What consciously comes to the surface, the demands, are not the real thing at all. Everything that flares up in the Communist Manifesto of all countries is a historically necessary thing: “Proletarians of all countries, unite!” It is not an idea that is being appealed to, but the impulses that arise from a certain life situation, precisely because one is a proletarian, the vague demands that arise from proletarian life, something un-ideological, a force arises. The proletarians do not want ideology, they do not want any ideas. But what comes from the bourgeoisie is and will be built upon. One speaks as if the proletarian programs were something new, but that is not the case. They have been adopted from the bourgeoisie. This will only be recognized later. A gap has opened up between the leading forces and the proletariat. But this is not the case; only the class differences are there; the proletarian world has learned a great deal from the leading circles. But when it saw that their science could not bring it salvation, it lost faith in that science and in those circles. The proletariat recognized the ideology of the intellectual life.
The earlier worldview still had a very different impact; it was still connected to the spiritual world. Today's worldview has no impact; the working of spiritual power is absent. This worldview does not fill people. It is a matter of the head, while the other is a matter of the heart. This difference is expressed in the Protestant confession: understanding everything that the world around us offers with the mind; for the other, faith must suffice. In the bourgeoisie there is still a remnant of the earlier worldview, a kind of connection with the spiritual world. The proletarian is placed in the factory, at the machine. Nothing passes into him, as it did, for example, in the old crafts, when the soul spoke out of the old door handles, for example, and so on. Cut off from any connection that the old craft still had, what spoke out of things and events.
“What am I in the world?” - “I am a highly developed animal organism.” This is the proletariat's perception of what he [the proletarian] has adopted from science.
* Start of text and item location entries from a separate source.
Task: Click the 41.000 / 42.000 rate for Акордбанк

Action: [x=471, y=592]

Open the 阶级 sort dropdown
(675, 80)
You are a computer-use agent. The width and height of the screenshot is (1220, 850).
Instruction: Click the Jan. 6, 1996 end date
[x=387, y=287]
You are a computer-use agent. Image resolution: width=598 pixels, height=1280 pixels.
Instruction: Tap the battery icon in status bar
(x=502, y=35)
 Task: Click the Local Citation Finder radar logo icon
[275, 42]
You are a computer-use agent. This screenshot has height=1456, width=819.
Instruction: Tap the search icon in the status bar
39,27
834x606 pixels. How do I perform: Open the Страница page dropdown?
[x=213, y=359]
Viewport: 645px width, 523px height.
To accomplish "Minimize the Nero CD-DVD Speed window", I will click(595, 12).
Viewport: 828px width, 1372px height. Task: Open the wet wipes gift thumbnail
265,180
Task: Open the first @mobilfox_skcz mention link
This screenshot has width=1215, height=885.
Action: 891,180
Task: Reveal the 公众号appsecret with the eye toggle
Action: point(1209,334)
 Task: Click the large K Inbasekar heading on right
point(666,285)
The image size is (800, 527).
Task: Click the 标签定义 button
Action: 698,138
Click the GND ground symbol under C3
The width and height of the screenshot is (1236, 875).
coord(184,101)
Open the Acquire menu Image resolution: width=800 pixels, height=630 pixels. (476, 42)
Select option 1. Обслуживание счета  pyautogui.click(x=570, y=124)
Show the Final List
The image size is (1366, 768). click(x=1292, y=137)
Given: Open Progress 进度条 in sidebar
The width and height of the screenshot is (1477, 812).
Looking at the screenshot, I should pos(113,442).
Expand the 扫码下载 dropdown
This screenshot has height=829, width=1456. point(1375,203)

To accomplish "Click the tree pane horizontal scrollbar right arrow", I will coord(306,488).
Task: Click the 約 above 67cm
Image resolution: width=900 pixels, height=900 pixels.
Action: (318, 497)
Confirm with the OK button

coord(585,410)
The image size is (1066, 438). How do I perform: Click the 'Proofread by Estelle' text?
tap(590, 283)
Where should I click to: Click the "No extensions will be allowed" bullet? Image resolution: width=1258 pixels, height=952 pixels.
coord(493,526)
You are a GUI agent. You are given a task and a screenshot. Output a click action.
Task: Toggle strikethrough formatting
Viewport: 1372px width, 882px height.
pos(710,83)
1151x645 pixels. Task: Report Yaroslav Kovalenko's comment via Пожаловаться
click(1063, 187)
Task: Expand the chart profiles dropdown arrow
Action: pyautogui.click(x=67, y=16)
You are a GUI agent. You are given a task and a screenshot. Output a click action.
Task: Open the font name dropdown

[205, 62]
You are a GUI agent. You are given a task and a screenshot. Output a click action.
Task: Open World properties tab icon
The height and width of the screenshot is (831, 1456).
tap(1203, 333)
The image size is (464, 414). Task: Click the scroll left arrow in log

You can be inspired by such ideas, but you can't live with them in the long run. The intellect is convinced that this does not come from the spiritual, but the soul revolts against it. And this is what underlies all social questions. That is the real face. It is thought that everything that lives as art, as science, as custom, law and so on, is ideology, smoke. With such a view, one can think - one cannot live with it.
It is also connected with the fact that economic life has been absorbed by the state in recent centuries.
The municipal administrations have been absorbed and united with the interests of the princes. Intellectual life flows into this state structure. It was bound to happen that the school was wrested from the church and handed over to the state. The state has absorbed the church's “trailing resentment” with regard to schools. The demand for socialism and democracy must lead to the call for the liberation of intellectual life from the state.
Should the dependence of schools and education on the state be further increased? Intellectual life is now being crushed in Russia.
Every person who has come of age should be free to decide on the organization of everything that a person who has come of age has to decide on. In the spiritual life, only those who are knowledgeable and competent in this spiritual life should have a say. Only those who are active in the spiritual life, from the lowest teacher to the highest teacher at the university, should have a say. He must have sufficient time to be able to share in the administration of this life alongside his work in education. Not as it is today, when people who are not practically involved in the profession determine what has to happen.
Then we will have true democracy in the legal life and knowledgeable, efficient leadership in spiritual life.
But the decisions that are made in economic life can only come from knowledgeable and competent and capable individuals or groups of people. It is difficult to form appropriate judgments. The current economic structure of the state is a product of historical development. That is very true. Marx's friend, Engels, explained this very well in his book.